Reciept notice received on October 11th.
Waiting for EAD.
FP Not Done
girlfriend hosting the Nigel Barker
Green.Tech
03-03 12:36 PM
Hi everyone, I am seeking some help:
-My wife's Labor Certification was approved on Oct-09-2006
-Priority Date: April-30-2001
We did stay on H1B (wife) and H4 (me) in the US for about 9 years total, we did extend the H1B year by year once the initial 6year period ended (labor was still pending). We left the US on Dec-27-2007 and have been outside the US since. Now we have our new 5year Turist Visa B1/B2.
Sounds like you are one of those fake profiles.
No answer for you. Come back 1 year! (I hope you watch Seinfeld) :)
-My wife's Labor Certification was approved on Oct-09-2006
-Priority Date: April-30-2001
We did stay on H1B (wife) and H4 (me) in the US for about 9 years total, we did extend the H1B year by year once the initial 6year period ended (labor was still pending). We left the US on Dec-27-2007 and have been outside the US since. Now we have our new 5year Turist Visa B1/B2.
Sounds like you are one of those fake profiles.

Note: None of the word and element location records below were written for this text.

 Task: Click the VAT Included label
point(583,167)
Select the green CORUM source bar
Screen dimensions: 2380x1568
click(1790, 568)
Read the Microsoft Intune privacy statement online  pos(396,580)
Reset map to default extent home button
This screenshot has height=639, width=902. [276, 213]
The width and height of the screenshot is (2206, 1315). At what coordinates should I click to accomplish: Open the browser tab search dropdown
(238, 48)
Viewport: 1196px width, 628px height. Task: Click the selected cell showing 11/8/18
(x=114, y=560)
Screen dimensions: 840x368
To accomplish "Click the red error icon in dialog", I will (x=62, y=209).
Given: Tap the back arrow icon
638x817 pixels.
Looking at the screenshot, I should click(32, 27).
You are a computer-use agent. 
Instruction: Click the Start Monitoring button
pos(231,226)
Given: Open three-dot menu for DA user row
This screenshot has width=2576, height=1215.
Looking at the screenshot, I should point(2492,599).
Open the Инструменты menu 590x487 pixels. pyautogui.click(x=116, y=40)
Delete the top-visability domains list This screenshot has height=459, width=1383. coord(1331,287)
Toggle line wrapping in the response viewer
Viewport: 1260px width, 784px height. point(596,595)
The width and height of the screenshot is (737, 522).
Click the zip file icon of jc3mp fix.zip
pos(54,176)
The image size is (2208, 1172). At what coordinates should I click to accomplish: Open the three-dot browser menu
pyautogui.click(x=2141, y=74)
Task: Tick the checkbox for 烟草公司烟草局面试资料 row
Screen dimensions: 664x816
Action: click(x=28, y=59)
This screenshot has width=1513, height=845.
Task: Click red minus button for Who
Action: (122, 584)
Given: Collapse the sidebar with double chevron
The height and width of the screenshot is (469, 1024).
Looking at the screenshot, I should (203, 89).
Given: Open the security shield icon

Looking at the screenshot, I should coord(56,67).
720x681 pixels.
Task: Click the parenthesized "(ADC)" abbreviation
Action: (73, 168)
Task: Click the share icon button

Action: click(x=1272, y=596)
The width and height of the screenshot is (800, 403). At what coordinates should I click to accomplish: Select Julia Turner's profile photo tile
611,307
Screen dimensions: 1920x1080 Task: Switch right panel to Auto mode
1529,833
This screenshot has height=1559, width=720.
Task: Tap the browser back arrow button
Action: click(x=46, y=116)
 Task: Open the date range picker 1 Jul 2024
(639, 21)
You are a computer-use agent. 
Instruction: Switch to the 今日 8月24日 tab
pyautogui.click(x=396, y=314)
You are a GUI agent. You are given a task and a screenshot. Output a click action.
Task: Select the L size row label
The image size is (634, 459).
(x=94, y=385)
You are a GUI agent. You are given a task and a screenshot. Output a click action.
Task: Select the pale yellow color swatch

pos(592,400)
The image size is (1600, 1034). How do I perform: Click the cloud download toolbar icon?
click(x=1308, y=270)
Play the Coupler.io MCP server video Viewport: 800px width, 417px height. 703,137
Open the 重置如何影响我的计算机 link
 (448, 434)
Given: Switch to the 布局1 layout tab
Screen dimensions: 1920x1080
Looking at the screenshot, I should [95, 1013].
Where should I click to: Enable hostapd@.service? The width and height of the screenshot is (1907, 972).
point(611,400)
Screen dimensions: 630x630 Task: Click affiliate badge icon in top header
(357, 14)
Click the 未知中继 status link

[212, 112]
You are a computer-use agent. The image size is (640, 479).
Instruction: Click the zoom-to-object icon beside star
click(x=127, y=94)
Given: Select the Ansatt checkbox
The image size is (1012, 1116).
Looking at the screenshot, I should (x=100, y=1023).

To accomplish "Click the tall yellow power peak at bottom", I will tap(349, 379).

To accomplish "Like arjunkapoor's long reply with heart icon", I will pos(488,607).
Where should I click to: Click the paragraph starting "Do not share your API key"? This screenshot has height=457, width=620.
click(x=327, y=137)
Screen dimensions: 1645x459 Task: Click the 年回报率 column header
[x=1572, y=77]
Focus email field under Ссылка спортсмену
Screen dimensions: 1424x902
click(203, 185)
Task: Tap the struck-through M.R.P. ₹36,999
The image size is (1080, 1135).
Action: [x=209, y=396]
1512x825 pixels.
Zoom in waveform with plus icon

No answer for you. Come back 1 year! (I hope you watch Seinfeld) :)
hairstyles Tyra and Nigel Barker,
kumarc123
06-18 03:00 PM
Guys,
you all re jumping to conclusions based on opinions, have you forgoteen what OBAMA had been saying about immigration?
1. Address legal immigration first
2. Illegals will have to stand behind the ones who came in this country legally.
Do you really think, that they will totoaly ignore legal immigrants and work on illegal. Obama has been talking about this process since his days of presidentail campaign,
We all need to have faith and work towards making IV and its goal attainable.
you all re jumping to conclusions based on opinions, have you forgoteen what OBAMA had been saying about immigration?
1. Address legal immigration first
2. Illegals will have to stand behind the ones who came in this country legally.
Do you really think, that they will totoaly ignore legal immigrants and work on illegal. Obama has been talking about this process since his days of presidentail campaign,
We all need to have faith and work towards making IV and its goal attainable.
mambarg
08-06 03:09 PM
Well I dont think there is a think tank there to think of what if scenarios.
They just start conservatively and increase by 6 months increment.
More or less they seem to be waiting till May/June to pull triggers and make current.
If INS cannot provide them stats of pending aplications, how will DOS know what to write in bulletin.
They just start conservatively and increase by 6 months increment.
More or less they seem to be waiting till May/June to pull triggers and make current.
If INS cannot provide them stats of pending aplications, how will DOS know what to write in bulletin.
lostinbeta
10-22 04:22 PM
I start off with clouds a lot also.... I also do start with circles and squares many times and just edit them from there.